While I said my good byes last December, and even paid off that $10 library fine that finally got mailed out to me in April, there is still one last step that awaits me:  filing the form ending my degree progress.  I've known it was coming all summer long.

When I quit my faculty still wanted me to leave the door open to returning.  Quitting graduate school gracefully meant my adviser wanted me to find the least permanent way of exiting, which I accomplished by simply withdrawing from classes and failing to register.  If I decided I didn't want to come back, or thought I would be out for longer than a year, it was suggested I end my degree progress.  That would stop the clock on my degree, and if I wanted to return later I would need to reapply to the program. While this wouldn't hold my place, given my status, relationships with faculty, and timely degree progress the odds were high I would be reaccepted. The benefit of reapplying included that they would budget a teaching position for me, which would mean my funding was more secure.
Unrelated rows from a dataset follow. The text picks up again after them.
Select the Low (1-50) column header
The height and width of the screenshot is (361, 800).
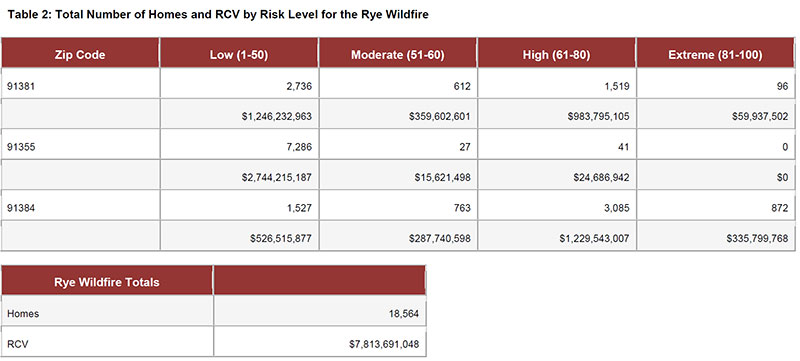coord(239,53)
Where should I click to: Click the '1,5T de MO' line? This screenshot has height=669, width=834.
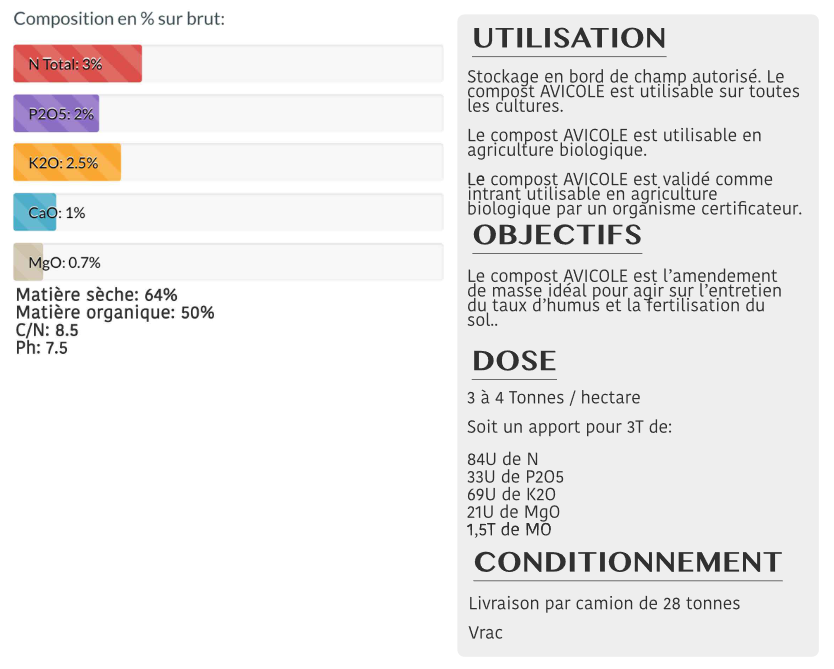click(509, 530)
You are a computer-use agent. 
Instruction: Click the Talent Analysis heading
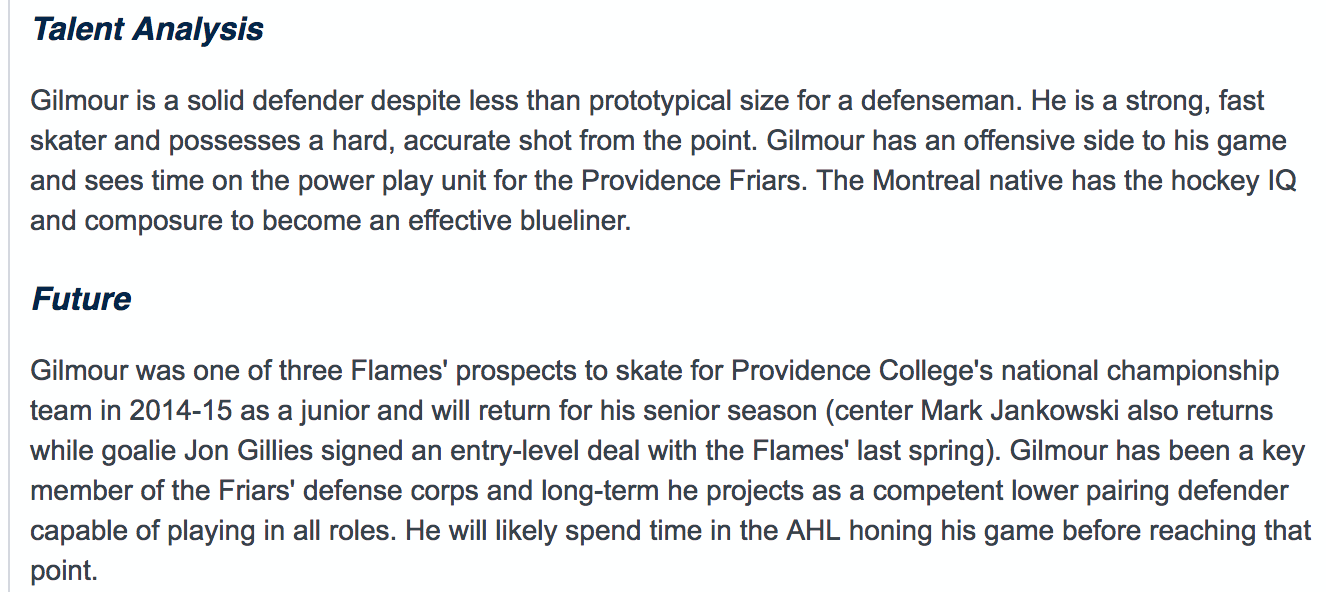coord(147,29)
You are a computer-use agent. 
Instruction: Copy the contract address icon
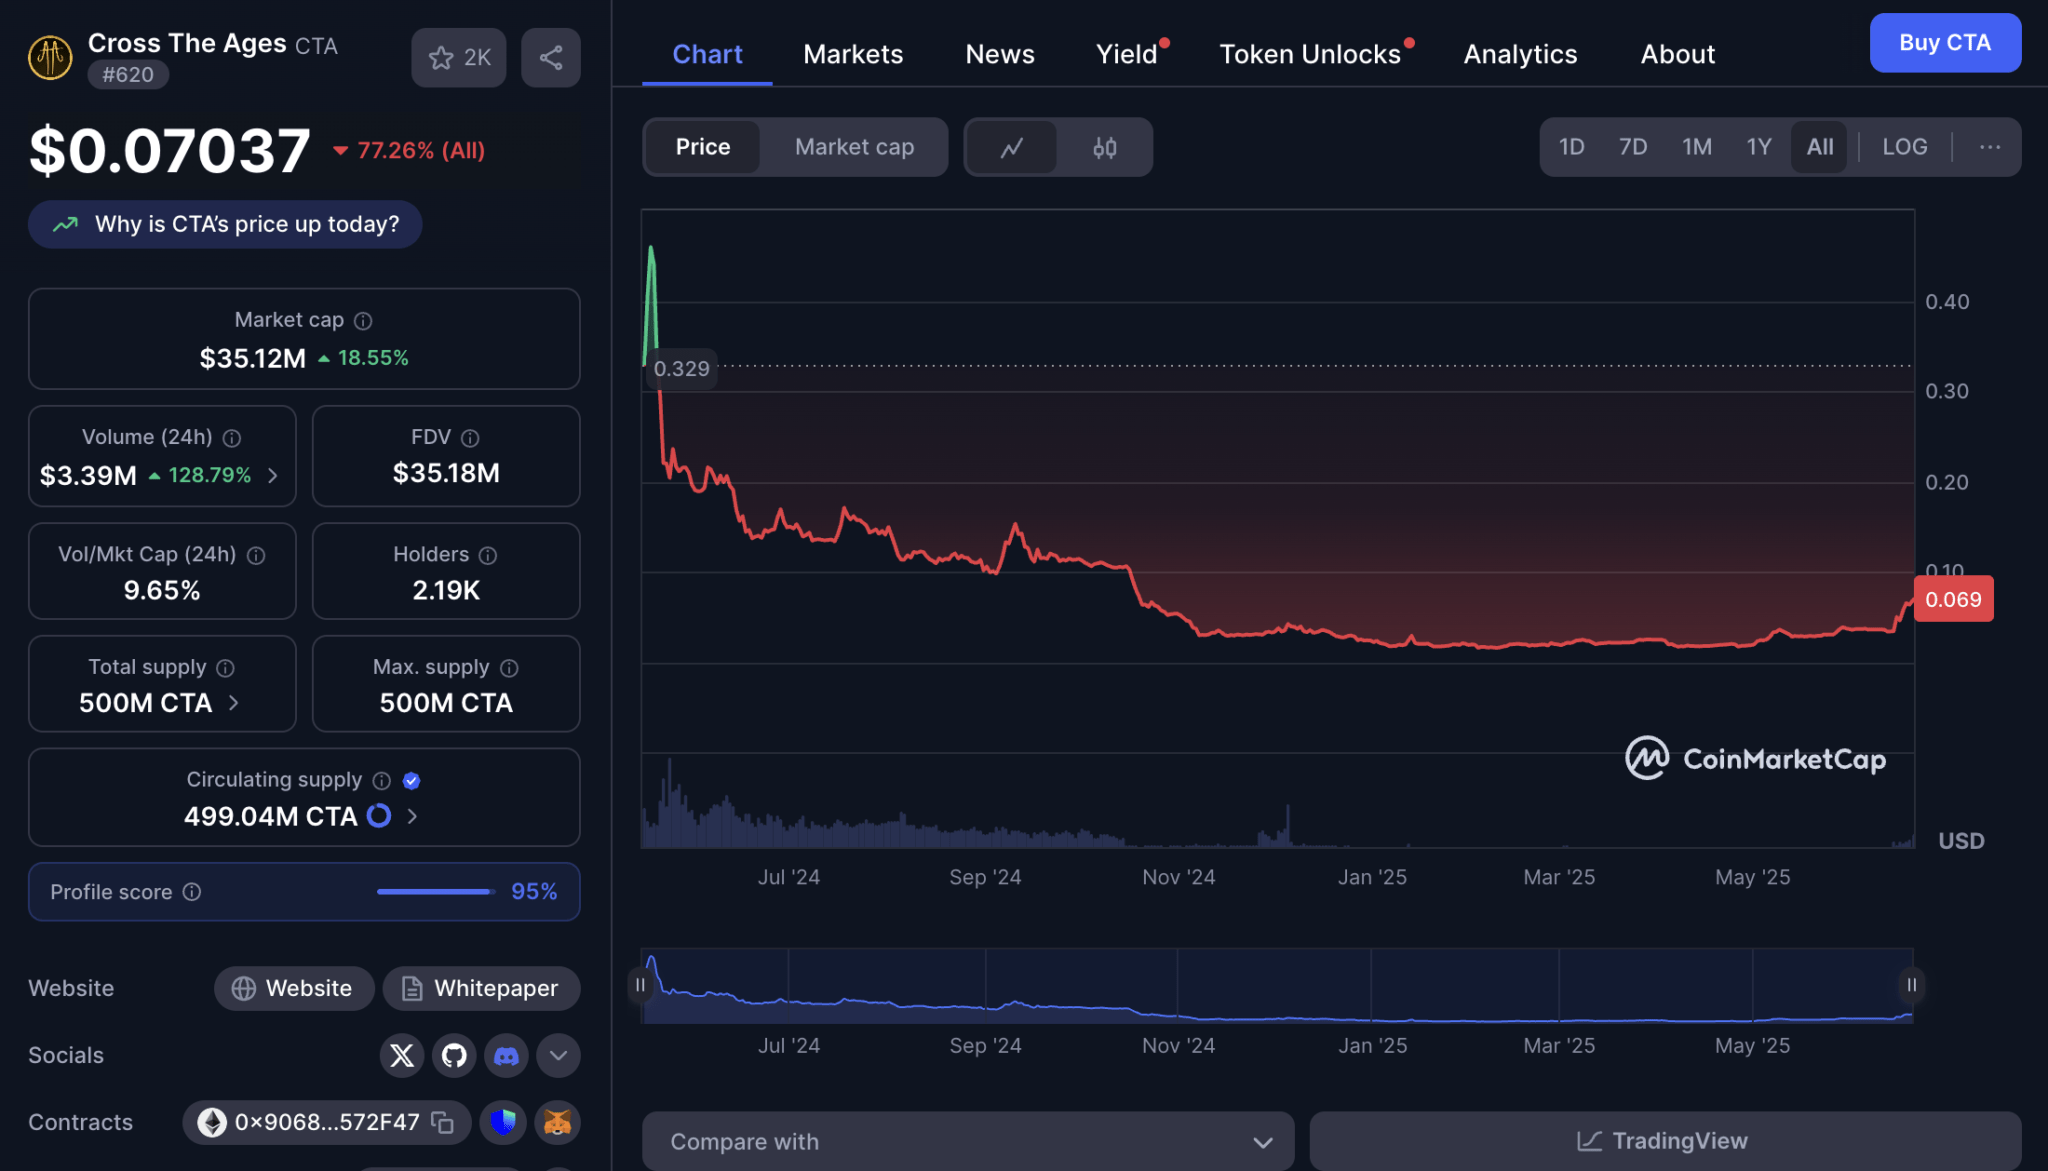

Having been out of my program for nine months, it makes sense to file the last and final form.  If I do decide at some point to go back, filing now preserves my eligibility to return since I would have at least a year left on my degree clock.  The reality is that I am enjoying my life outside of academia.  My career path is leading me further and further away from finishing, and even in the short six months I have been out of school big changes have hit my department through retirements, and recruitments and loss of faculty. My own advisers are all senior faculty who are starting to look at retirement, and even if I did want to return in five years it is not entirely clear that any of my current committee members would still be around.

Filing the end to my degree status  suddenly feels very final.  Driving the forty minutes out to the University to do so also seems like a pain.  But I have thirty more days to procrastinate.  Instead of going back to school this year, I will be officially severing all ties.  Leaving is always a gradual process, but even it eventually comes to an end.